Just months ago, Tiger Woods was untouchable. In endorsements with Nike, Gatorade, Accenture; his millions of fans, along with his beautiful wife and kids. This was how we saw him. His advertisements for Gillette and Gatorade invaded our homes night and day, reminding us of the world's best golfer.
It's a weird feeling, seeing now former fans of Woods' (including my elderly neighbor who only watches golf because she thinks Woods is "just so darn cute!") turn their back, it tells me that the man we know as Tiger Woods hasn't changed, but how we feel about him has.
Some people who had watched him for years have now become his number one angry blogger on any post about his infidelity or his scandal.
The tabloids found a new cash cow, with each newly exposed alleged affair women came forward with, claiming to have slept with the world's greatest golfer.
Fast forward a few months, and Woods entered a rehab facility presumably (but never confirmed) for sex addiction. He's not allowed to play golf. His days are monitored and he keeps silent for the duration of his rehab. He then schedules a press conference the Friday of the WGC Accenture match play tournament, of course by coincidence.
For 13 plus minutes, a small nation (of reportedly 70 million people) watched a contrite, apologetic, regretful, and at times, angry Woods address concerns about everything from his on-course antics of club throwing and swearing, to his return to golf.
The latter is of a little more importance. A Woods return to golf, would be the most anticipated golf event in a very long time, even for just the circus of him addressing open media after play.
The gallery is to be enormous. Following Woods with every shot, he'll have more attention and pressure than any athlete in the last decade.
Woods has decided his return will come at the Masters at Augusta.
What better stage than Augusta, with the media focus and a Major at stake, for Woods to return from his "indefinite" leave from golf .
What won't be "the best" for Woods, is his level of play. Having taken most of four months off of golf, and choosing to play in one of the deepest fields in golf as his return makes me question his level of readiness to play at this high of a level, this soon.
Will Woods handle the pressure with grace, execution, and brilliance under scrutiny, or will he have returned too soon, much like his rushed return after his father's passing?
Only time, and his scorecard for the tournament will tell us if he's making the right move to come back now.
Here are just a few of the reasons he should be able to win the Masters:
1. Never underestimate a player, in any sport, as great as Woods is at golf.

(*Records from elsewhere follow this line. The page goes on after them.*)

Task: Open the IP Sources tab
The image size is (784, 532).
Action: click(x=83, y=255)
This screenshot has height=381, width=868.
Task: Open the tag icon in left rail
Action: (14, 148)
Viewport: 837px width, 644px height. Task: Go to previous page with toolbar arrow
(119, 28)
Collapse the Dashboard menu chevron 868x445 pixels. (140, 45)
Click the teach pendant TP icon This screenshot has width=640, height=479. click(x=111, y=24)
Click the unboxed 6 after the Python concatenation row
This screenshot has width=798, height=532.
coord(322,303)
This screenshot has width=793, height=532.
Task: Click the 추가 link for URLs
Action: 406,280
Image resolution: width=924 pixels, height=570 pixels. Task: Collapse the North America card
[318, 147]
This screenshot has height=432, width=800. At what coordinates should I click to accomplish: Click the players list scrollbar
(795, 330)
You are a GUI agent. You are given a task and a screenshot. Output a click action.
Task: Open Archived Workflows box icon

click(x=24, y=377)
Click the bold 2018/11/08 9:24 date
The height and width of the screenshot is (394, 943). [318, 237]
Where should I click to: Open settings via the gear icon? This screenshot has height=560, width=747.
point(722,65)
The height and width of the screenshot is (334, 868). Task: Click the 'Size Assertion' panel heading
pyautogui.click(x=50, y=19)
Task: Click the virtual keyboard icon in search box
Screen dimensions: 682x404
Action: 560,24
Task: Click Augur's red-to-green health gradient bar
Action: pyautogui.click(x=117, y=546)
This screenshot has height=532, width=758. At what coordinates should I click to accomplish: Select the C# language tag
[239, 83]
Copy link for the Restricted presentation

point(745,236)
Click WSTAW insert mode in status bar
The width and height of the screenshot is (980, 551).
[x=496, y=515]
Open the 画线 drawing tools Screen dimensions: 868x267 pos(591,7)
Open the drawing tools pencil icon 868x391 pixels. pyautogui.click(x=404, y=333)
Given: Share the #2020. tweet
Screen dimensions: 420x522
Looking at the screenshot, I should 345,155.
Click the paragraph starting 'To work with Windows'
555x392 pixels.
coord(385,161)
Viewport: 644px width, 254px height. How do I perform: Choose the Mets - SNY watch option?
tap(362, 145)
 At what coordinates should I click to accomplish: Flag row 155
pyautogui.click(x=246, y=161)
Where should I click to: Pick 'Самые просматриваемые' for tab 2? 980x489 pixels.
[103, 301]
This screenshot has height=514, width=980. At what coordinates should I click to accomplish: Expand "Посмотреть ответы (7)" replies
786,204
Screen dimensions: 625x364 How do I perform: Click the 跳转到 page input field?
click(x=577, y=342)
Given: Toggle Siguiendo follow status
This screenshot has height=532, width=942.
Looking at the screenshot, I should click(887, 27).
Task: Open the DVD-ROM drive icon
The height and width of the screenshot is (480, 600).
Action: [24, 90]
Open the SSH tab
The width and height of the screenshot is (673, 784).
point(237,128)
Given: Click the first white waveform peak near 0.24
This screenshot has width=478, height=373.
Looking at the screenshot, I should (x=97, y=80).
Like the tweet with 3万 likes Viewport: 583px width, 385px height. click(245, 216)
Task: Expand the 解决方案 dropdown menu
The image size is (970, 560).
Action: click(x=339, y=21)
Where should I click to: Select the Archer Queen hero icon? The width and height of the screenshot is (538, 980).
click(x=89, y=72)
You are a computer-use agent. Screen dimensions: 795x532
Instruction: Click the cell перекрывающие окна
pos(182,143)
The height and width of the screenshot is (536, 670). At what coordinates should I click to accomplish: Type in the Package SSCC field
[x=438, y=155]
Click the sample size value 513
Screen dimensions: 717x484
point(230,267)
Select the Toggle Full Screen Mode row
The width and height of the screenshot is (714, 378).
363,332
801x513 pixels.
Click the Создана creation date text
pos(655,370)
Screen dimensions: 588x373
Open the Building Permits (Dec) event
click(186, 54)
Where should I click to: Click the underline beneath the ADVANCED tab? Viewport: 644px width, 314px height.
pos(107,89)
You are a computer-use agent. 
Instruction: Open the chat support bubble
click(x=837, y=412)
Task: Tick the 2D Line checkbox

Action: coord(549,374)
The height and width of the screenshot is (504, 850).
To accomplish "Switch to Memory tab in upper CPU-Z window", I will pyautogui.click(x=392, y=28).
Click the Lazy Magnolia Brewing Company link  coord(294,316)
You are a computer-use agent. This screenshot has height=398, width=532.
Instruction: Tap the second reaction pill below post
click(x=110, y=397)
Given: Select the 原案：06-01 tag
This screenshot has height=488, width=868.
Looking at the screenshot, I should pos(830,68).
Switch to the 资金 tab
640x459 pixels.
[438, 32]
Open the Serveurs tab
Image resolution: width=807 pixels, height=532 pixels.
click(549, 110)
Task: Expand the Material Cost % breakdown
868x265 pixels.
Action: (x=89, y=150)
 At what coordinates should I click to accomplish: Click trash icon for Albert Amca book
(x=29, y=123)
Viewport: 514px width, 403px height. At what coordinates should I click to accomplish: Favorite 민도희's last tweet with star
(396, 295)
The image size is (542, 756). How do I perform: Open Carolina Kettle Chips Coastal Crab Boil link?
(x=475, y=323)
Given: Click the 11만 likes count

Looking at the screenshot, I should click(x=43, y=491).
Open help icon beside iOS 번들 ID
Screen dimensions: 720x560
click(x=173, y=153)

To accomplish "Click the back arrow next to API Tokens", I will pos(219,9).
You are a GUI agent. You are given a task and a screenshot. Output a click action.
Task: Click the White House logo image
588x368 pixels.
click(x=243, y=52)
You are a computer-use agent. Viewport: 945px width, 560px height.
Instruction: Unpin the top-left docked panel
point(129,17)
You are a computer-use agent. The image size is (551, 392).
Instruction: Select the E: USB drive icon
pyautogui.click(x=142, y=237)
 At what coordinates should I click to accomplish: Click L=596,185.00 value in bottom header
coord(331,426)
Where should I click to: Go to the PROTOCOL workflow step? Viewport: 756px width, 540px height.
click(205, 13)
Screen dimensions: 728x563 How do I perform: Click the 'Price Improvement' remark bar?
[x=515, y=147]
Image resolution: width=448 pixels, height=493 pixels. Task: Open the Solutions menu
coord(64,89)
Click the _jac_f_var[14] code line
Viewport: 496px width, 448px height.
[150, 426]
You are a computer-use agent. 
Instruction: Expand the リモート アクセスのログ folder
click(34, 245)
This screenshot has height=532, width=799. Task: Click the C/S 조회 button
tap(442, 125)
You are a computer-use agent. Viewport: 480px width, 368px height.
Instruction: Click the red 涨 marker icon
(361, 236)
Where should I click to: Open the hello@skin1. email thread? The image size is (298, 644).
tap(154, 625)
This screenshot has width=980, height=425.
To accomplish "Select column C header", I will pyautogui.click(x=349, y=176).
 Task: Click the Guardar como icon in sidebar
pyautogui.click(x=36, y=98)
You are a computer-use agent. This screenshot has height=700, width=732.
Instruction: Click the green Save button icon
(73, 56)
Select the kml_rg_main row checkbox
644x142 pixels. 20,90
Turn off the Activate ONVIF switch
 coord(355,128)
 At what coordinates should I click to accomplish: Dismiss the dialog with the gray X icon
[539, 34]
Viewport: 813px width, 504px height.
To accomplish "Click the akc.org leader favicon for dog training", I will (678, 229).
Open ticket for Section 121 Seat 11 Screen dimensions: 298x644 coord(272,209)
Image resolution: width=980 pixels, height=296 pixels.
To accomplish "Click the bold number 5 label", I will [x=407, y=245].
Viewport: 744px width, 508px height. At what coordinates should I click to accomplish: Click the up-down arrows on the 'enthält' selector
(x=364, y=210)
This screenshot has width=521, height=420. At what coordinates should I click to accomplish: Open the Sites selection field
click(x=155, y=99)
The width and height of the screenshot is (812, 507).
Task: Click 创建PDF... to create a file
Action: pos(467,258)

2. Any athlete with as much reason as Woods to come back strong from this is going to be the most motivated man on the course upon his return. Not the 40-something who is trying to prove himself on the Tour again, but a man who has fallen so far so fast, that the only way to redeem himself is to be a winner again. Winners are forgiven, losers, forgotten.
3. Golf is Wood's sanctuary. It has been since he first learned the game, and has been his escape before. Whats to stop him from playing as usual? As we learned in his epic match up against Rocco Mediate, Tiger at half strength is still enough to get it done.
4. Athletes feed off of "the moment". Players making "best catches/passes/shots/saves/serves ever" have popped up countless times in any major sporting event, because for whatever reason, players step up their game on the biggest of stages. Doesn't get much bigger than Augusta in April.
America and its fans love to see a redemption story. An athlete, once hailed as the most dominant as any athlete has ever been at theirs, who has since fallen from grace and has seen his public image run through the mud and his endorsement deals stripped away.
If Woods can come back, and play well early, play well enough to be in the top of the field, or better yet...win it, it would be one of the greatest "comebacks" of all time, cementing the fact that even a less than 100% ready Woods can win a Masters against the best field in golf.
Will Tiger win? Will he falter like he did during his 2006 Masters return after his father passed away, a Masters during which he posted back-to-back plus 4 76's? We'll have to wait for Augusta and Woods to answer these questions in April.
Like always, it will be Tiger vs. The Field.